Cem anos atrás: ligas anti-vacinação

Cem anos atrás: ligas anti-vacinação

O artigo que relatamos, publicado em 1984 no The BMJ (The British Medical Journal), narra os acontecimentos ocorridos entre 1853 e 1885, período em que a obrigatoriedade da vacinação contra a varíola foi imposta em toda a Grã-Bretanha; decidimos compartilhá-lo para refletir com você sobre o que tem sido historicamente a oposição à obrigatoriedade da vacinação e onde realmente se origina o anti-vacinismo. Há cento e cinquenta anos, pais, médicos e cidadãos comuns apontavam o dedo para os verdadeiros problemas da saúde pública, rejeitando todas aquelas leis draconianas (ainda que hoje possamos cunhar o neologismo "draghiniane") que, com obtusidade, respondiam às dúvidas legítimas, opondo-se à força coercitiva do Estado, ou seja, cassetetes, multas e prisão.

Embora tenha se estendido a toda a Grã-Bretanha, o reforço da vacinação obrigatória por meio da Lei de Vacinação de 1871 foi o verdadeiro ponto de apoio dos protestos na cidade de Leicester. Pode ter havido várias razões, certamente entre elas o fato de que o próprio Leicester foi citado em um relatório como uma das cidades mais insalubres do país, sem sistema de esgoto e com uma mortalidade significativamente maior por todas as causas do que o resto do país. país. Então com certeza os juízes colocaram o ônus de noventa, aplicando a regra de forma simplesmente vil e passando em pouquíssimo tempo de algumas dezenas de processos por ano para mais de 1200 em um ano, com multas altíssimas, uso da força pública para prender e ameaçam a população e tudo isso, reparem bem, enquanto surtos epidémicos de varíola se desenrolavam sem perturbações em muitas cidades inglesas onde a cobertura vacinal era quase total, demonstrando um problema não negligenciável da vacina contra a varíola… a falta de eficácia! Muitas vezes não funcionava de jeito nenhum ou funcionava muito pouco (diante dos grandes riscos à saúde).
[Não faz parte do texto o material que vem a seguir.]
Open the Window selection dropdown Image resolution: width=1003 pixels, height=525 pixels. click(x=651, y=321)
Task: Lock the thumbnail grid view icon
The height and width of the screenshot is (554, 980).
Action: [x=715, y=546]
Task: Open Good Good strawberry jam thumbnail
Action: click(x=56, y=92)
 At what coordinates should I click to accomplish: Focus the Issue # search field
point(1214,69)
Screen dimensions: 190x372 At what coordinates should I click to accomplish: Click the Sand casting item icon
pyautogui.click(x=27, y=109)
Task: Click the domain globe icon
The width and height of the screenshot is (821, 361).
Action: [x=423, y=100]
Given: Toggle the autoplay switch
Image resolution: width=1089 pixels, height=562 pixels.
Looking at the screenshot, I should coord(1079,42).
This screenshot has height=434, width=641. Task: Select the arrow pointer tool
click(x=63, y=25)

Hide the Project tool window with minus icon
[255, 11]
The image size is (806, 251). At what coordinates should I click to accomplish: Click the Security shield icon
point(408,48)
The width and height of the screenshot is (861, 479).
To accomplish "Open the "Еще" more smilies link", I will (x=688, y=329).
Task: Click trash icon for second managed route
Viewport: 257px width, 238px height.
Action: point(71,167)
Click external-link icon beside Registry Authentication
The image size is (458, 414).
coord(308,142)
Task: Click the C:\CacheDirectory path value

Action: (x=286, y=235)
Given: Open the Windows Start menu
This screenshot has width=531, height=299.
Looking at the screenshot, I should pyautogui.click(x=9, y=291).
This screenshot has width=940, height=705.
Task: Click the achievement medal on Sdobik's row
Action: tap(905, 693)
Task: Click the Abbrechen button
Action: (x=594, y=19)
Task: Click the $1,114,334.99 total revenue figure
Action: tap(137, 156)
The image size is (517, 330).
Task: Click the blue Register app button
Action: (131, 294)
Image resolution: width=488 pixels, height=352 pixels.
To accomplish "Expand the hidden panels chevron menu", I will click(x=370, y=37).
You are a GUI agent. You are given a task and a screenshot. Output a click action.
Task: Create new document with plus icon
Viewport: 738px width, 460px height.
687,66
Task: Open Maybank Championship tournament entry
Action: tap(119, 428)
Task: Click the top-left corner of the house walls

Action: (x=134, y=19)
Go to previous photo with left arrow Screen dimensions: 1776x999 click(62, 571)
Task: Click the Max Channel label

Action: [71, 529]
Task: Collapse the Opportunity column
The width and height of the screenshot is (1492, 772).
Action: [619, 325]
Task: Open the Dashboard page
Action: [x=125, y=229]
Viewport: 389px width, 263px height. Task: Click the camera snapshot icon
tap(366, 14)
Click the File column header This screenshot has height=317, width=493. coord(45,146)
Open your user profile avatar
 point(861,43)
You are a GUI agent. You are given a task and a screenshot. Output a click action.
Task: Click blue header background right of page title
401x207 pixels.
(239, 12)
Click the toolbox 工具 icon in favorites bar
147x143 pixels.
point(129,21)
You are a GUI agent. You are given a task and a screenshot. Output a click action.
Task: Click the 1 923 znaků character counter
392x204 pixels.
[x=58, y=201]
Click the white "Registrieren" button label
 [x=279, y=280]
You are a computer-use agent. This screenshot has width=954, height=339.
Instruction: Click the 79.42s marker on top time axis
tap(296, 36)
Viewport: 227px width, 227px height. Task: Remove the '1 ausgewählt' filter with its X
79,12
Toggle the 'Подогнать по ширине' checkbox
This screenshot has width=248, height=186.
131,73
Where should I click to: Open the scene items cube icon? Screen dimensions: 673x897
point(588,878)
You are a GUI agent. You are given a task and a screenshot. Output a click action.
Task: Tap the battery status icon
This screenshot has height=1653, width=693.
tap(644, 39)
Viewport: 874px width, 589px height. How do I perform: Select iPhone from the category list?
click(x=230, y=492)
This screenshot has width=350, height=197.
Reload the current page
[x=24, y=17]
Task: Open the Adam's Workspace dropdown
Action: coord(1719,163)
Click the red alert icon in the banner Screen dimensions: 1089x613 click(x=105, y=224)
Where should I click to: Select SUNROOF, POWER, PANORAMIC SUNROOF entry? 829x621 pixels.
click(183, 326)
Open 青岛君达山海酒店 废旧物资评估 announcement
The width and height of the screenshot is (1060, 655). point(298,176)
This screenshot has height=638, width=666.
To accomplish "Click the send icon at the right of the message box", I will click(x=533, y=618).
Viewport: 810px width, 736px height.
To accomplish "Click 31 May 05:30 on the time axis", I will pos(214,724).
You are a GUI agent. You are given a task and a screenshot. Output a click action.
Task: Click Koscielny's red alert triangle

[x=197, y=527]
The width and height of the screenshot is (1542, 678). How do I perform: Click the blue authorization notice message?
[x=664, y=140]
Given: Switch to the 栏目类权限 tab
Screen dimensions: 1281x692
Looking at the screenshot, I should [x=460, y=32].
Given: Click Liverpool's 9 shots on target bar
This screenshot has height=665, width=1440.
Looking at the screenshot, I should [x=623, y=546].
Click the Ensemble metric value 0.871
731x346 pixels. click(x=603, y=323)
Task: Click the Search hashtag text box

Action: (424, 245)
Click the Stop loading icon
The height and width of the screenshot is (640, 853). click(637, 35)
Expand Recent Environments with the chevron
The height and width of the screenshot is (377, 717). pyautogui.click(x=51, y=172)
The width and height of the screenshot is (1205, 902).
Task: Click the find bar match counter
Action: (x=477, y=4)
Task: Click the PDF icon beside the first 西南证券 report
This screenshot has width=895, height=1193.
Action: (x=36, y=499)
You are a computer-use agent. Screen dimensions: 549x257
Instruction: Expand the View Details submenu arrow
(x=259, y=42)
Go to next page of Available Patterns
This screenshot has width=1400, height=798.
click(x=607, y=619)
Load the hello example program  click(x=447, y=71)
A resposta de Leicester trovejou ruidosamente em toda a Grã-Bretanha com uma manifestação gigantesca ocorrendo em 1885, onde muitos pais, acompanhados por uma torrente de pessoas aplaudindo, apareceram do lado de fora das prisões para serem presos. Embora a lei que aboliu a obrigatoriedade da vacina contra a varíola tenha chegado apenas em 5 de julho de 1948, a grande oposição de Leicester conseguiu a modificação da mesma lei em 1889, chegando a amenizar bastante a obrigatoriedade, coibindo o poder excessivo do Estado e seus aparatos.

Boa leitura, Corvelva Staff

PS Agradecemos a Alessandro Nicolini pela tradução e edição do texto.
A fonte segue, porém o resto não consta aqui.